→ Task goal:
Retype everything from the line containing "Task: Click the" down to the end of the material, leaving the pictures out of your answer.

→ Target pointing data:
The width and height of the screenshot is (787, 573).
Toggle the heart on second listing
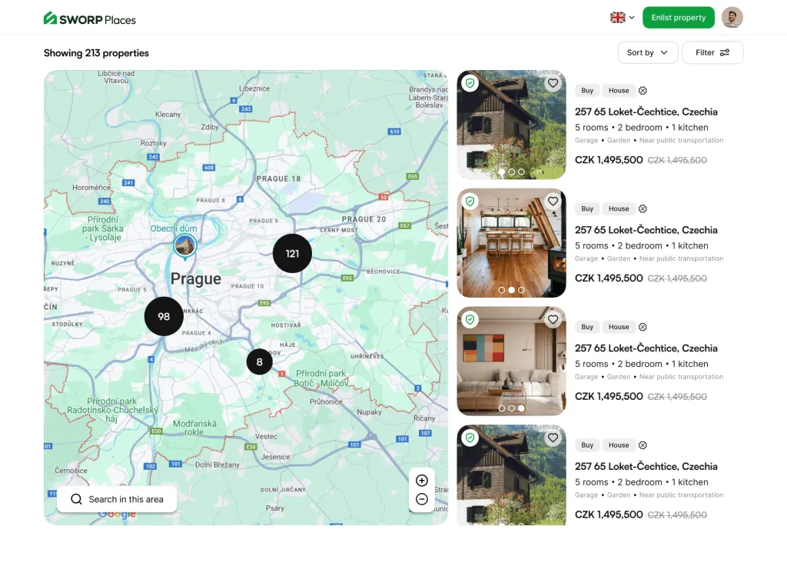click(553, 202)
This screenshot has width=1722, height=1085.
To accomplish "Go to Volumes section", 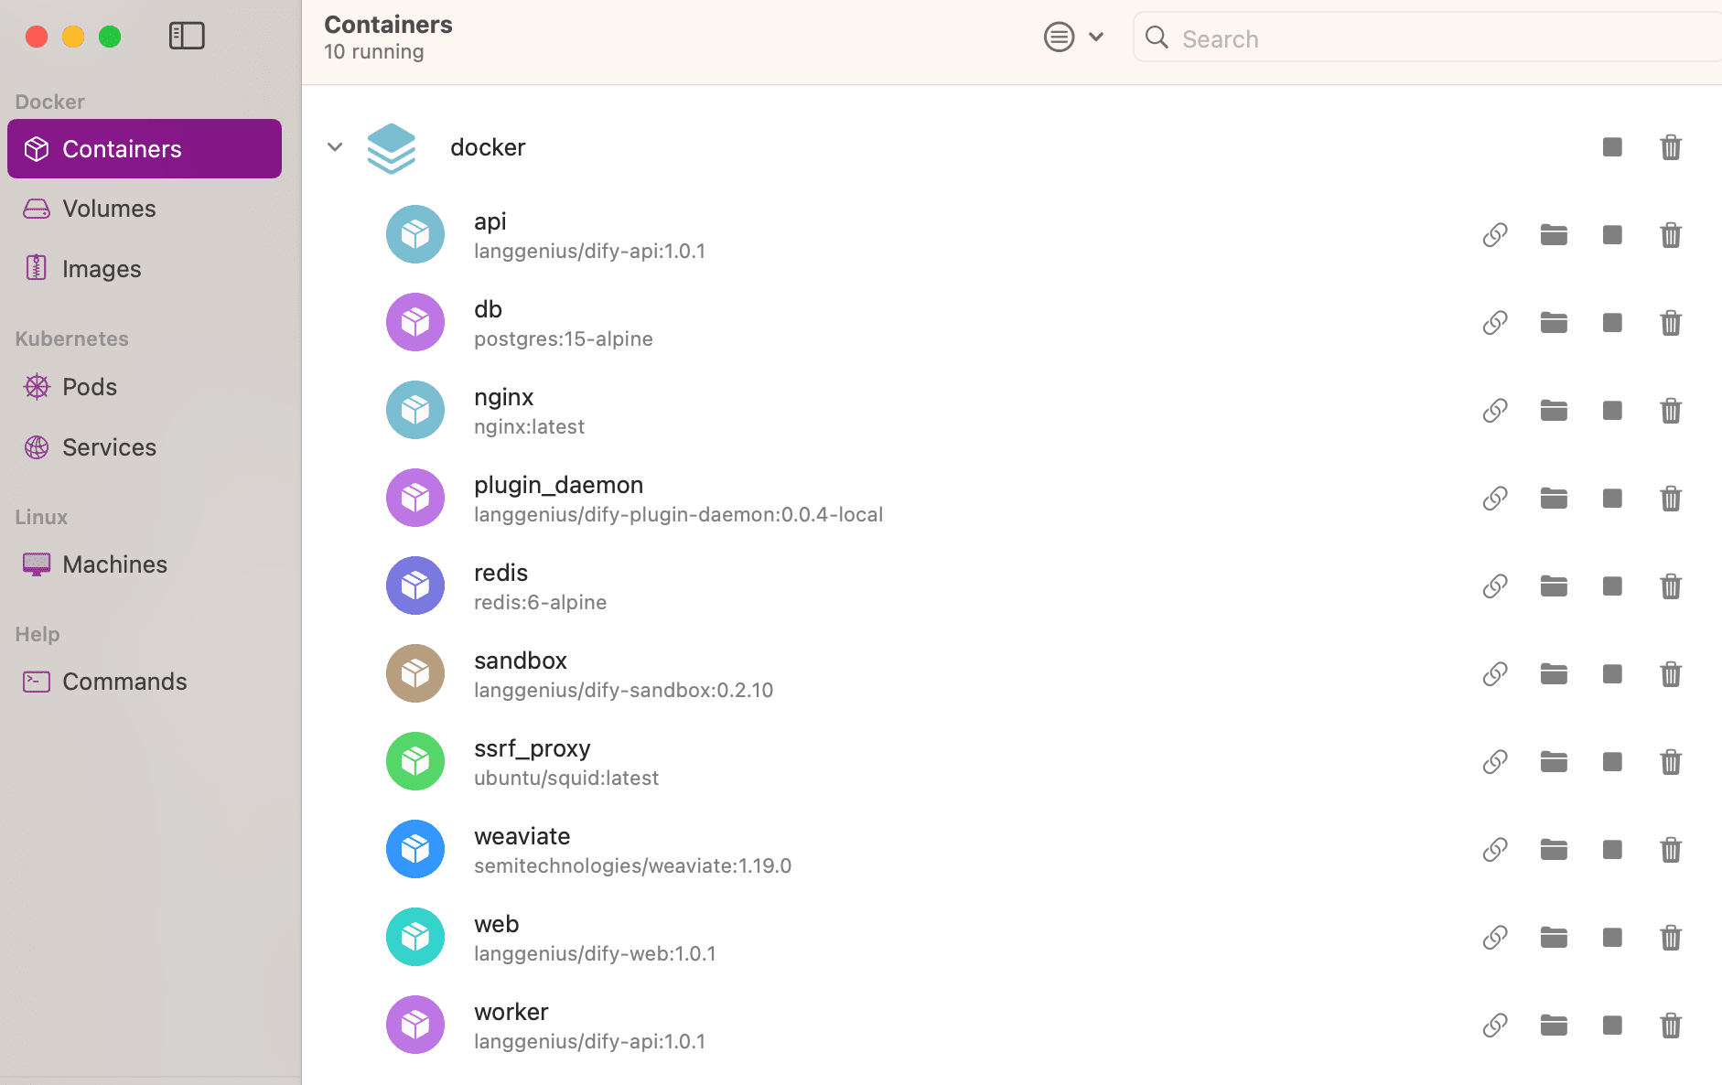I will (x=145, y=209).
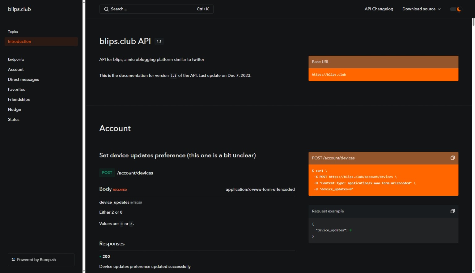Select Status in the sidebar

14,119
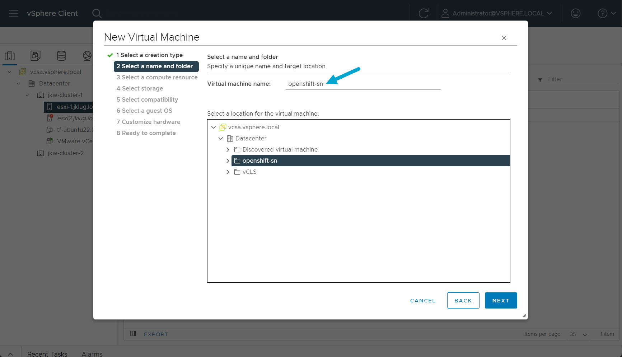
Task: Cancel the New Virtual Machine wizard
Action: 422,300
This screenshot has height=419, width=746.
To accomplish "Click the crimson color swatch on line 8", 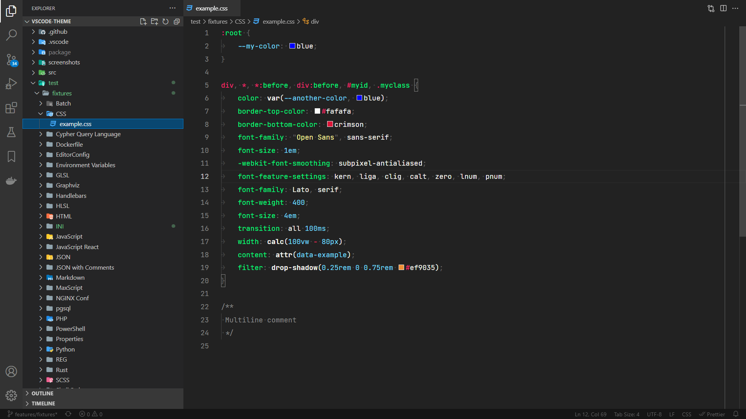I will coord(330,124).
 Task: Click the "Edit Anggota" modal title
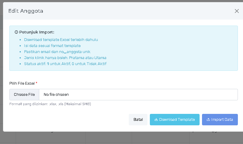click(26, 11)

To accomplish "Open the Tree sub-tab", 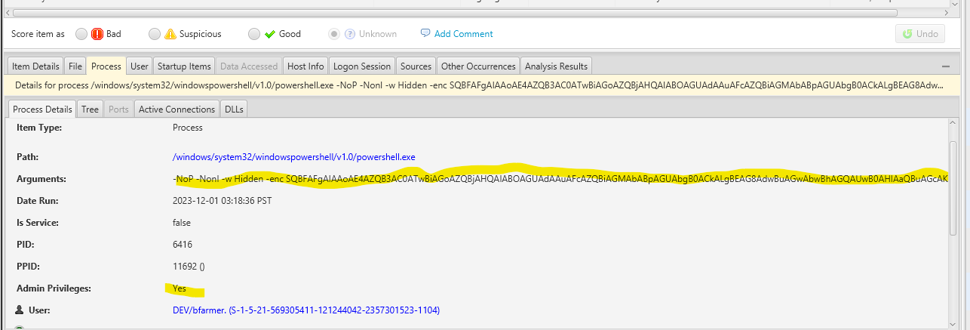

→ Written reply:
 Task: Click the "Edit Anggota" modal title
click(26, 11)

To accomplish "Open the Tree sub-tab", 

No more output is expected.